(Dataset items)
- - -
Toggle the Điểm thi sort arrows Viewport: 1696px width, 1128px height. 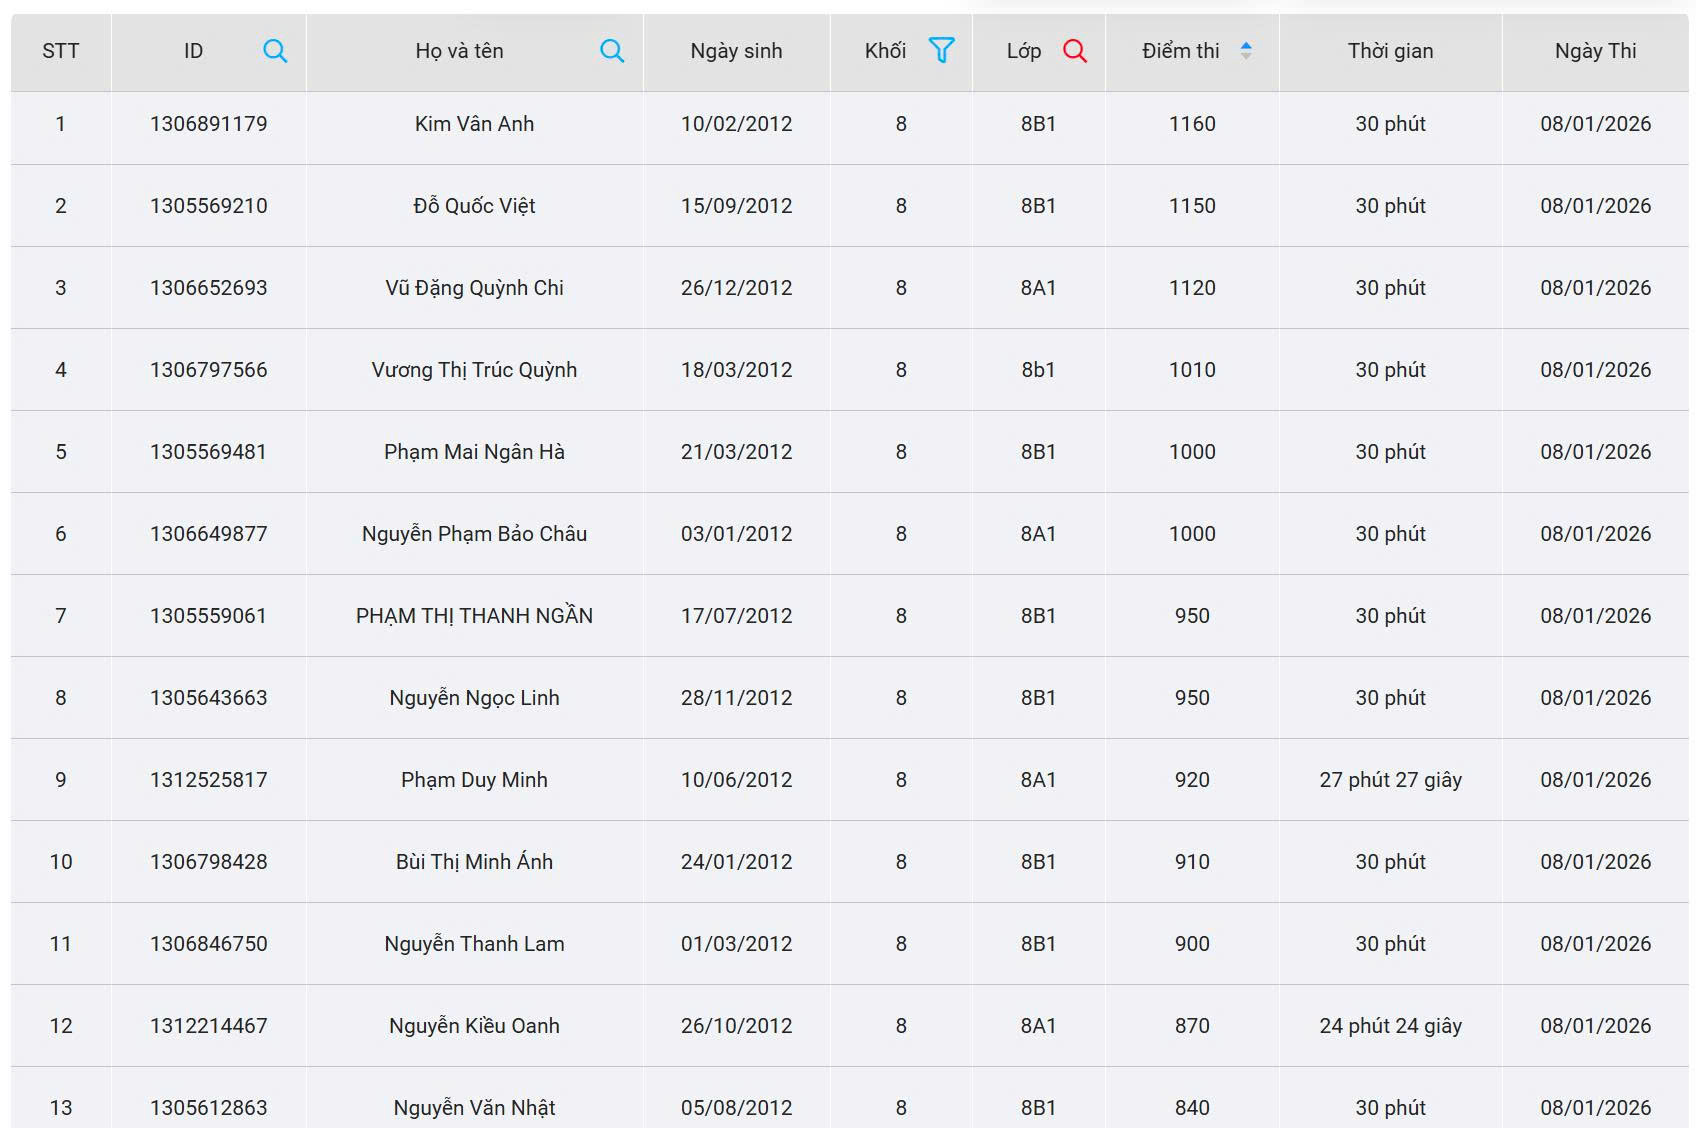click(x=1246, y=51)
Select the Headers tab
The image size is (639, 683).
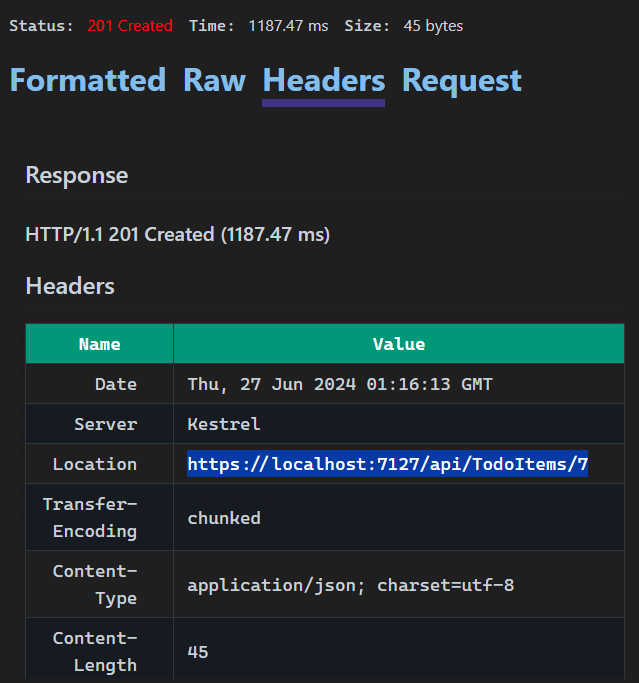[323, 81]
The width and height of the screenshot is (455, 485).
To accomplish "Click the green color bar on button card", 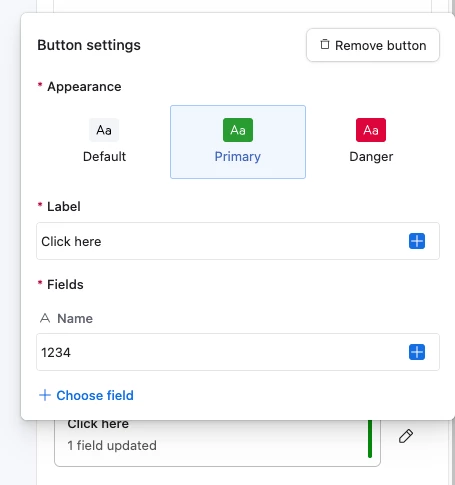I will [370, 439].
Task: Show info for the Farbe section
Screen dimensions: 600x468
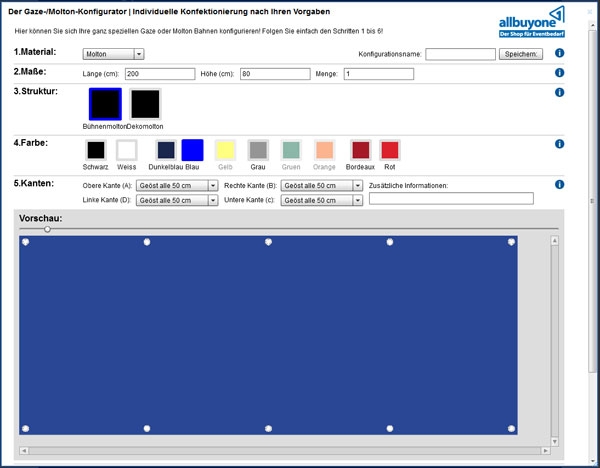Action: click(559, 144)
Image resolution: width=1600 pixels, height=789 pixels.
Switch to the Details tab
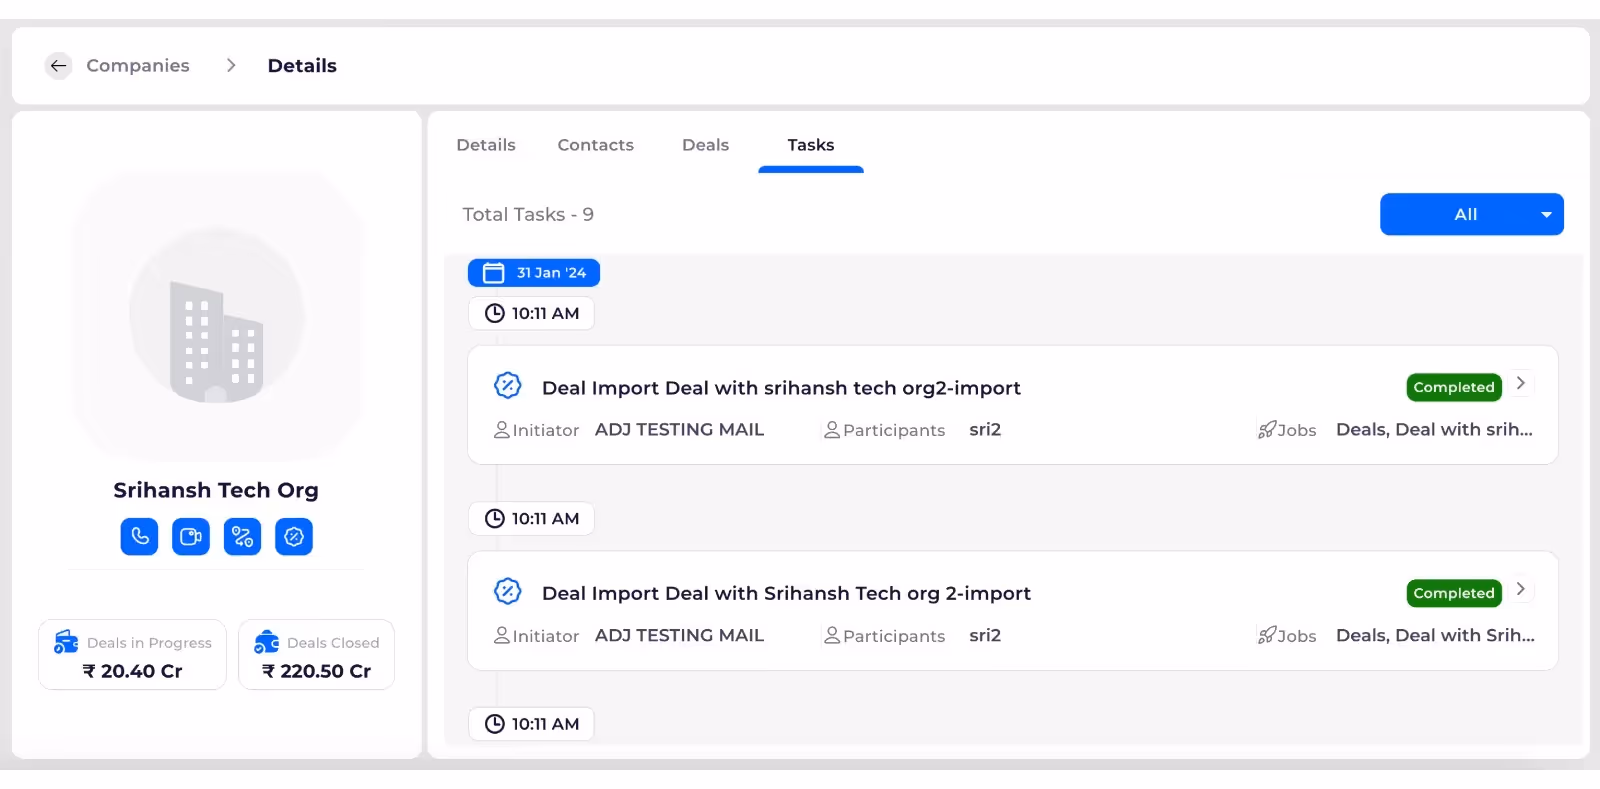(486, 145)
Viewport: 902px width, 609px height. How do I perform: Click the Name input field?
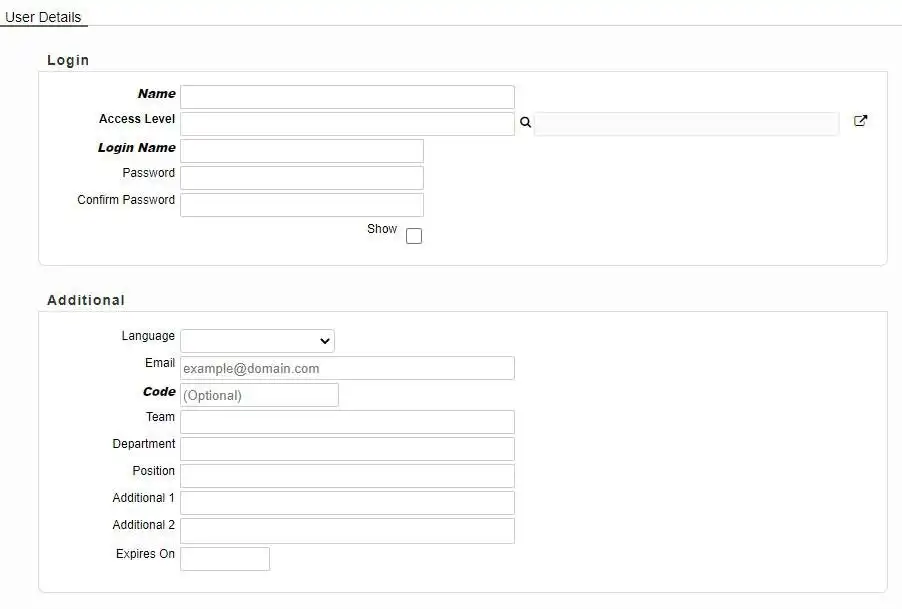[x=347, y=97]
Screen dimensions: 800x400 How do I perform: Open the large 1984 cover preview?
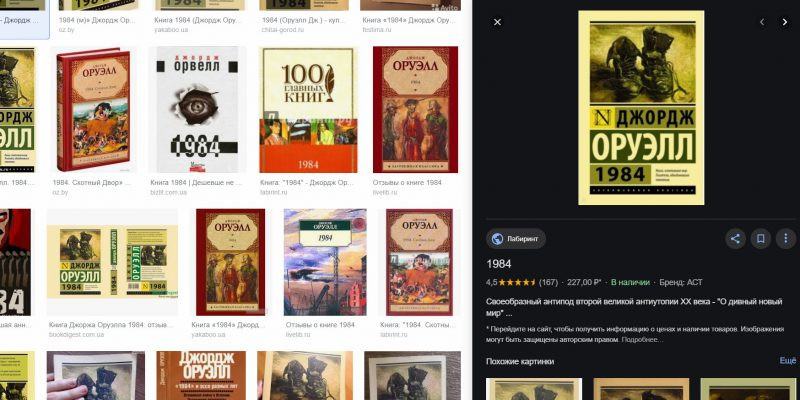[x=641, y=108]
- - -
• _Instructions to follow_
Return verbatim every line from the one holding "Switch to the Details tab" to the end of the records above. Do not copy the pictures.

• _Written answer_
Switch to the Details tab
(486, 145)
Viewport: 902px width, 609px height. How do I perform: Click the Name input field?
[x=347, y=97]
Screen dimensions: 800x400 How do I perform: Open the large 1984 cover preview?
[x=641, y=108]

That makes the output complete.